For anybody who missed it:

  1. Godin launched Brands in Public where he puts up a page for each brand highlighting what’s being said about them on the web. To gain control of your company’s page you can pay Godin $400 / month. There’s also a hard-to-find opt-out to get the page removed (free) [this opt-out may not have been there during the launch — it certainly wasn’t prominent or publicized].
  2. Barone took her acerbic wit and condemned Godin for Brandjacking. Her strongest accusation IMO was that since Godin’s pages would rank well companies would be forced to pay up to protect their brands.
  3. Most of the leading lights of the SEO community, including Danny Sullivan and Matt Cutts (the head of the Google Anti-Spam Team) sided strongly with Lisa.
  4. Godin finally followed the only course open to him … figuring out how to spin his surrender.

This has been covered to death, but 2 quick points that I haven’t seen:

  • Barone and Godin both present themselves as Branding Gurus, and in the branding sphere, Godin is a legend. But ultimately this battle was fought in the SEO space where Barone far outshines Godin in both knowledge and relationships. Godin keynotes business of software conferences, but Barone is part of the inner circle of the SEO gods.
  • Barone accused Godin of abusing the power vested in him by search engines to get high rankings for his sites’ pages. Once the head of Google’s anti-spam unit endorsed Lisa’s position, Godin had no choice but to back down.

The irony of the last point is too strong for me not to mention, even though it’s already been covered.

Godin pitched his product as “a place where searchers will find the conversation as it stands right now, along with you and your brands response.” And yet by not allowing comments on his blog, he lost any chance to influence the conversation. Unfortunately for Godin, Google launched SideWiki the same day, allowing people to have a conversation on Godin’s blog anyway, just in a way that Godin couldn’t influence (I bet Godin wished Google would have taken $400 / month to let him control that conversation).
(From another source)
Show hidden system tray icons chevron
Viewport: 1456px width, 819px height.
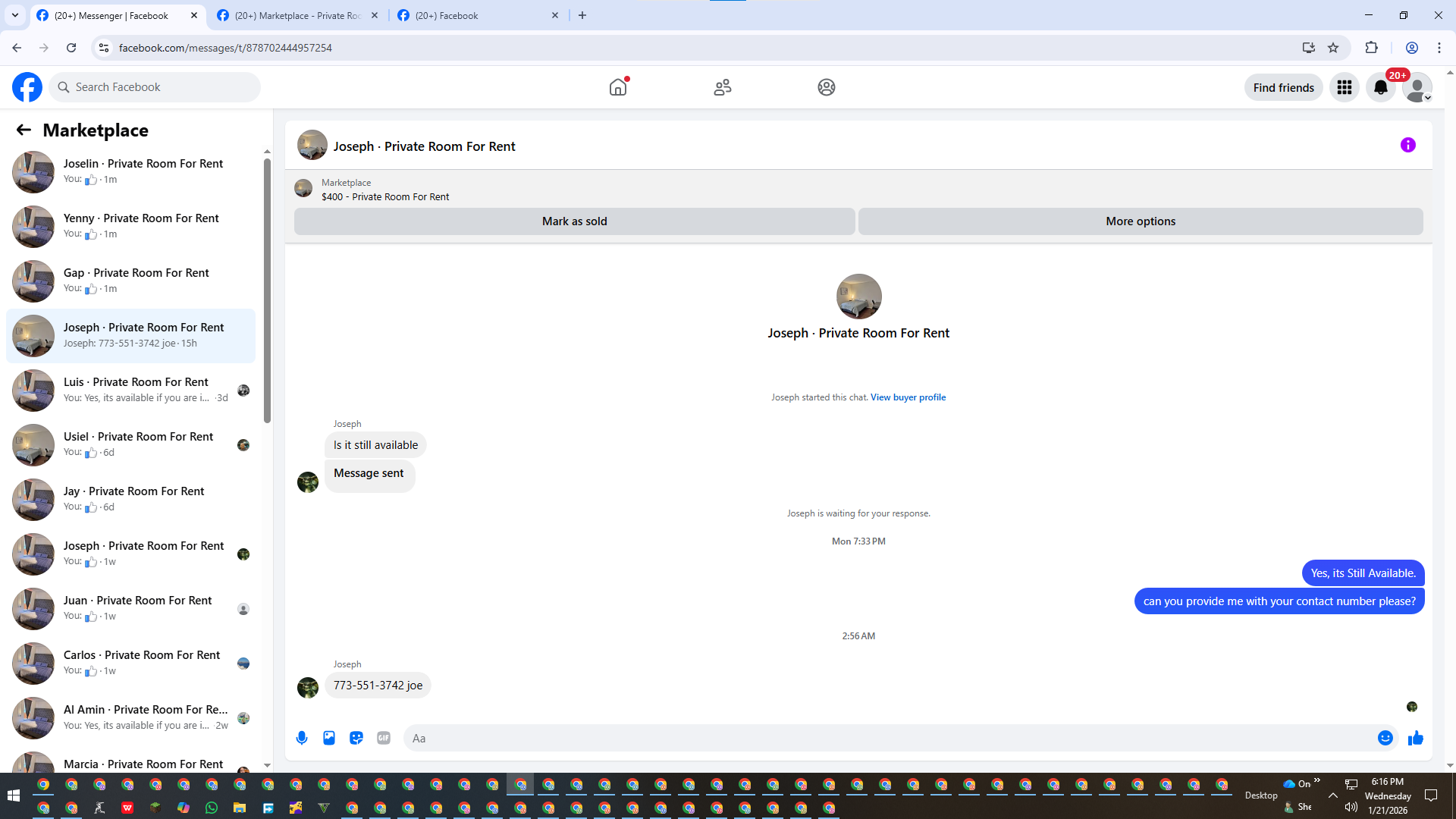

Barone on the other hand allows comments on her blog, and has 161 comments on this post (so far), and used the control to answer almost every commenter. Added benefit for Barone: she gets the SEO value of her site’s comments. Godin just watches from the sidelines as his rejection of UGC (in the form of comments) on his site just forced the conversation off his home turf.

I know it’s easy to get carried away from a single episode, but this gave the feeling that the torch was being passed to the new champion and the new generation, the one that came of age after the dawn of SEO and Social Media.

Godin is a legend. He sold his first social company to Yahoo! for $30 million back in 1998. He’s written best sellers. People I’ve worked with speak of him as the god of marketing / branding. Joel Spolsky wrote of him “If you’ve ever heard Seth speak, you’ve had your mind blown. Which is why, on the rare occasion, when he runs a one-day seminar, he charges $1650 to attend, and it sells out in seconds.”

He’ll remain interesting and relevant for a long time. And yet … as Spolsky has said, we’re living in a world where some websites (like Spolsky’s Stack Overflow) have to consider Google to be their home page. And suddenly you have to ask yourself whether or not Barone is better positioned in this brave new world. Interestingly, @thisissethsblog has over 10,000 followers, about 4,000 more than @LisaBarone. But Godin isn’t following anybody. His Twitter account is just a one-way broadcast of his latest blog posts. Barone seems to live the Godin ideal far better than he does. She engages her community, and lives in the inner-circle of the SEO Twitterverse.

I’m too old to refer to Godin as “so 1998” and I’m sure the man has plenty of good decades left. But this smackdown was the new generation stepping further onto the stage. And I think this generation makes the branding world a lot more interesting.